O QUE FAZER |
1 - Reproduza, do texto sobre fazendas de trolls, o trecho que começa nas palavras "Esse é, de acordo" e termina em "em períodos eleitorais.".
2 - Responda com base no texto sobre fazendas de trolls:
(a) Quantos usuários nos Estados Unidos as páginas das fazendas alcançaram durante um mês, segundo o relatório do ex-cientista de dados do Facebook?
(b) Em que país ficava a fazenda de trolls pró-Trump estrangeira noticiada pela NBC News?
(c) Em pelo menos quantos países os governos empregam "exércitos de formadores de opinião", segundo o relatório da Freedom House citado pelo El País?

TRECHO DO TEXTO |
········
A disseminação de desinformação nas redes sociais não envolve apenas o famoso “tio do zap” ou um usuário comum que inocentemente – ou não – encaminha determinada mensagem. Como já mostraram artigos acadêmicos e conteúdos jornalísticos, podem existir verdadeiras organizações por trás de uma “simples fake news” e com objetivos bem específicos para manipular o discurso político. Alguns desses ambientes são conhecidos como fazendas de trolls.
As fazendas de trolls são grupos, muitas vezes financiados por governos, empresas e partidos para a criação de perfis falsos que compartilham e engajam determinado discurso escolhido a fim de manipular o debate público nas redes. Um dos maiores exemplos é a Internet Research Agency (IRA), uma instituição russa que, de acordo com estudos, “executou uma campanha online para minar a eleição presidencial dos EUA em 2016, procurando acentuar os conflitos sociais existentes para afetar o comportamento eleitoral de grupos seletos”.
Um relatório produzido por um ex-cientista de dados sênior do Facebook e aprofundado pelo MIT Technology Review indica que as fazendas angariavam um grande público por meio de páginas na plataforma, alcançando 140 milhões de usuários nos Estados Unidos durante um mês.
Em 2020, centenas de contas foram removidas pelo Facebook por comportamento inautêntico coordenado, ou seja, pela automatização de perfis para impulsionar, neste caso, a campanha de Donald Trump. “A fazenda de trolls pró-Trump estrangeira estava sediada na Romênia e publicava conteúdo no Instagram sob nomes como BlackPeopleVoteForTrump e no Facebook sob We Love Our President”, noticiou a NBC News. Apesar de ter sido “desativada”, o modelo segue sendo exportado para muitos outros países.
Como destacou o El País ainda em 2017, esse é um problema global: “Em pelo menos 30 países os governos empregam ‘exércitos de formadores de opinião’ para difundir suas ideias, impulsionar suas agendas e rebater as críticas nas redes sociais, segundo um relatório publicado na semana passada pela instituição Freedom House”.
O MIT pontua que as fazendas de trolls “afetam principalmente os Estados Unidos, mas também têm como alvo o Reino Unido, Austrália, Índia e países da América Central e do Sul”. O pesquisador Jonathan Ong esmiúça como a trollagem política impulsiona a desinformação e se tornou uma “opção” de trabalho nas Filipinas, transformando-se em uma atividade paralela lucrativa para muitos jovens no Sul Global.
“O trabalho cotidiano da produção de desinformação inclui a criação e manutenção de contas falsas, a criação de memes positivos e negativos (de “ataque”) e o monitoramento de páginas da grande mídia em busca de notícias para as quais possam expressar apoio ou atacar em massa, dependendo dos caprichos de seus clientes. Os trabalhadores da desinformação de baixo nível geralmente são recém-graduados que buscam renda extra por meio de um trabalho paralelo de curto prazo. A temporada eleitoral, que dura três meses, mas envolve um período mais longo de preparação, em que os estrategistas políticos começam a mobilizar seus exércitos de cliques e a apresentar seu portfólio aos políticos, apresenta muitas oportunidades para quem busca dinheiro extra”.
Esse é, de acordo com Ong, um dos modelos que alimentam a desinformação nas Filipinas, combinados a outros financiados pelo Estado ou até mesmo com equipe interna. A atuação desses grupos alerta para o problema global dessa propaganda massiva, principalmente em períodos eleitorais.
O funcionamento das fazendas de trolls lembra bastante o mecanismo das fazendas de cliques, tema já abordado pelo *desinformante. A engrenagem é bastante similar, apesar de os propósitos serem diferentes.
········
LINHAS MOSTRADAS |
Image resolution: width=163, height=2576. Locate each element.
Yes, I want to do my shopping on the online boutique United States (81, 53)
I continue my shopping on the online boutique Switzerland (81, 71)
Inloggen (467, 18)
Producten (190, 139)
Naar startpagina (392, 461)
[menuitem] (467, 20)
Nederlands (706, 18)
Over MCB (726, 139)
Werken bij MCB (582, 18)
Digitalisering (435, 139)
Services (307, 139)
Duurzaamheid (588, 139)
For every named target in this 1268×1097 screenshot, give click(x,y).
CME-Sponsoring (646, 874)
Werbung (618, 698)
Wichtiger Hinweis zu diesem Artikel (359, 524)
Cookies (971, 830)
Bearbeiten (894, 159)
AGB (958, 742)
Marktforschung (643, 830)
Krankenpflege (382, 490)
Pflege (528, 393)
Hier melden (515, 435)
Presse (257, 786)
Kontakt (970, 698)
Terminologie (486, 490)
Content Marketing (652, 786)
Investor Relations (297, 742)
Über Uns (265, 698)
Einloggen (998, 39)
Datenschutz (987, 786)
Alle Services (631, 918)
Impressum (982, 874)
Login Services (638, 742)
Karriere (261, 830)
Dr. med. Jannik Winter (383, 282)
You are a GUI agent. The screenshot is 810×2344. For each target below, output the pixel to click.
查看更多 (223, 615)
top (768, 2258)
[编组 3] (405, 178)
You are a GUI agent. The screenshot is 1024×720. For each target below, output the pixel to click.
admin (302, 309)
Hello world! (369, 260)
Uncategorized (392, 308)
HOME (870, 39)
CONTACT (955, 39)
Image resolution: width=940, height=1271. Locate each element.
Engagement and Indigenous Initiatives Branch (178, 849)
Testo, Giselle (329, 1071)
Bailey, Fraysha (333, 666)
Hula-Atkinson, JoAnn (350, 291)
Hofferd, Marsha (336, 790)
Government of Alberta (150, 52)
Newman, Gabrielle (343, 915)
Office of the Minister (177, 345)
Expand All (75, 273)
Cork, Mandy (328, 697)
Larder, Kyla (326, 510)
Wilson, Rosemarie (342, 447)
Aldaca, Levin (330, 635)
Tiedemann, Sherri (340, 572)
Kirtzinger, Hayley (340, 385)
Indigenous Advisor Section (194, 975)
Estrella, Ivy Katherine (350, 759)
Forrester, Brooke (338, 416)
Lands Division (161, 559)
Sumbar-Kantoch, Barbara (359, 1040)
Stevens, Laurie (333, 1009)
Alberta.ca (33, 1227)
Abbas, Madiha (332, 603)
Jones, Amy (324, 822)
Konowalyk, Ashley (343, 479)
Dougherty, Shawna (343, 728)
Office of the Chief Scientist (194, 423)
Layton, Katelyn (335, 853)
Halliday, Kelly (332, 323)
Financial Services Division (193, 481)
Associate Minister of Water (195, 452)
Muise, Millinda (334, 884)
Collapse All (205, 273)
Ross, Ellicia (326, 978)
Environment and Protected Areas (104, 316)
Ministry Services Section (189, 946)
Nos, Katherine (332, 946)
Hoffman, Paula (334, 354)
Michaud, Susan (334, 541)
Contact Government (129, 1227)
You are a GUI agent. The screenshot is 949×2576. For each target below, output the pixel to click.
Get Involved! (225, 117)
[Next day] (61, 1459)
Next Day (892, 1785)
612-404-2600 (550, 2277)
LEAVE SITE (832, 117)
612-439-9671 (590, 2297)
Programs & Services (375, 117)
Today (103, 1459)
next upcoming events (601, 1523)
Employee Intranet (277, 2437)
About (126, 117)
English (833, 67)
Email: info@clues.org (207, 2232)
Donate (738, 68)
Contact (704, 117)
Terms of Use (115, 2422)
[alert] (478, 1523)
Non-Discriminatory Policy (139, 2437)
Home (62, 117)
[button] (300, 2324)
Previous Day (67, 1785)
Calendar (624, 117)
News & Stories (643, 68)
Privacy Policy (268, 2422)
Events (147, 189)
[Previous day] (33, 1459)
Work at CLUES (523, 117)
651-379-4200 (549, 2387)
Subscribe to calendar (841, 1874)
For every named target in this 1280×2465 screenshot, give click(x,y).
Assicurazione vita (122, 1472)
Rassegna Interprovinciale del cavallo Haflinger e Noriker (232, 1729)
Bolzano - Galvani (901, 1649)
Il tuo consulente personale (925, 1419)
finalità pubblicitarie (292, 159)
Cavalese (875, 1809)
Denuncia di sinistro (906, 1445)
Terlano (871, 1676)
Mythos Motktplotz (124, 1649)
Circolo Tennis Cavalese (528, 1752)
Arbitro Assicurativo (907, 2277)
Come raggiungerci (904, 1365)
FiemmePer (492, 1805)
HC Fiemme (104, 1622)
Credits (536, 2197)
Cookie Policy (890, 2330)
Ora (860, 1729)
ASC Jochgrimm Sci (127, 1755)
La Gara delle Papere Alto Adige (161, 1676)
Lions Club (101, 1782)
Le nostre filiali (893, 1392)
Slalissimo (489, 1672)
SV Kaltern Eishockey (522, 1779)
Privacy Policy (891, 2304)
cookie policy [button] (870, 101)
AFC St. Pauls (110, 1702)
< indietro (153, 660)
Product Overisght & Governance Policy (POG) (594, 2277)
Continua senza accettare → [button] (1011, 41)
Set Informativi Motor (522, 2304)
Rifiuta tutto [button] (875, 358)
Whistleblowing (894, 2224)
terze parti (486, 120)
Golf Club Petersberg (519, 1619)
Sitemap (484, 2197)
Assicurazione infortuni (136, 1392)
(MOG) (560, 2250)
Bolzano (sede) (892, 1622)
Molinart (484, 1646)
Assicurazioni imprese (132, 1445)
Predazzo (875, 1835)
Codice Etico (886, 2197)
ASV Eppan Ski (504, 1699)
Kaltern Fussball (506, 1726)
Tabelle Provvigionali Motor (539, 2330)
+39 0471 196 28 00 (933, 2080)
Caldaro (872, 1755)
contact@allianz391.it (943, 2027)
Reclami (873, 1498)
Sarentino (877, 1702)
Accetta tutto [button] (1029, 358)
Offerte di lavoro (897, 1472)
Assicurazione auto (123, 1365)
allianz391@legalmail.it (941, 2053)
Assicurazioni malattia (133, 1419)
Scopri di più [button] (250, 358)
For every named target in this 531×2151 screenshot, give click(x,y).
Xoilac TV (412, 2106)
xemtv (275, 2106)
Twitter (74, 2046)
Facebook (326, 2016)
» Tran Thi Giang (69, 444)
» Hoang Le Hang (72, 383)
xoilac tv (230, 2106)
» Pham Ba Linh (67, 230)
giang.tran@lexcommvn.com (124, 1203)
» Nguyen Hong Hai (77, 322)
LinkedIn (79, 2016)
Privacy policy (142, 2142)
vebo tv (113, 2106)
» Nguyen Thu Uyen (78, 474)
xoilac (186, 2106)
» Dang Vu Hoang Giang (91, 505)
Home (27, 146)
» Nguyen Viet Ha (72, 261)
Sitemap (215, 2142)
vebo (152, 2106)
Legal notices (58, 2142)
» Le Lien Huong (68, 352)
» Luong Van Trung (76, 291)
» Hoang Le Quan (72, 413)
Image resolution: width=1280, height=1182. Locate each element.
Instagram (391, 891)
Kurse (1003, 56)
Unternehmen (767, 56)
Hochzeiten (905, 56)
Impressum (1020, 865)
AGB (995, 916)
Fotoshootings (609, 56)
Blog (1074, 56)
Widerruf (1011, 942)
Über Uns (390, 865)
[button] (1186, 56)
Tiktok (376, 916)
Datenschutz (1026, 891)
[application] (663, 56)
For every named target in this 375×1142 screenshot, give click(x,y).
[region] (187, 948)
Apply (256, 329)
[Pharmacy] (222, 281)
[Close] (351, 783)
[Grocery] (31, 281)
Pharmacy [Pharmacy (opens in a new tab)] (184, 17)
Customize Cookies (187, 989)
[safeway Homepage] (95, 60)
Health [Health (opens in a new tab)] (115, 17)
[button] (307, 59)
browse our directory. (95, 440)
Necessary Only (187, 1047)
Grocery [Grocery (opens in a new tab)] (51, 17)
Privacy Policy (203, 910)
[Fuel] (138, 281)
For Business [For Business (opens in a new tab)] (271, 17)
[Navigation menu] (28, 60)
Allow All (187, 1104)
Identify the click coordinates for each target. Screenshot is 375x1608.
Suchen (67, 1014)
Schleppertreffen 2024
········
RESPOSTAS POR TAREFA |
1 -
Esse é, de acordo com Ong, um dos modelos que alimentam a desinformação nas Filipinas, combinados a outros financiados pelo Estado ou até mesmo com equipe interna. A atuação desses grupos alerta para o problema global dessa propaganda massiva, principalmente em períodos eleitorais.

2 -
(a) 140 milhões de usuários.
(b) Na Romênia.
(c) Em pelo menos 30 países.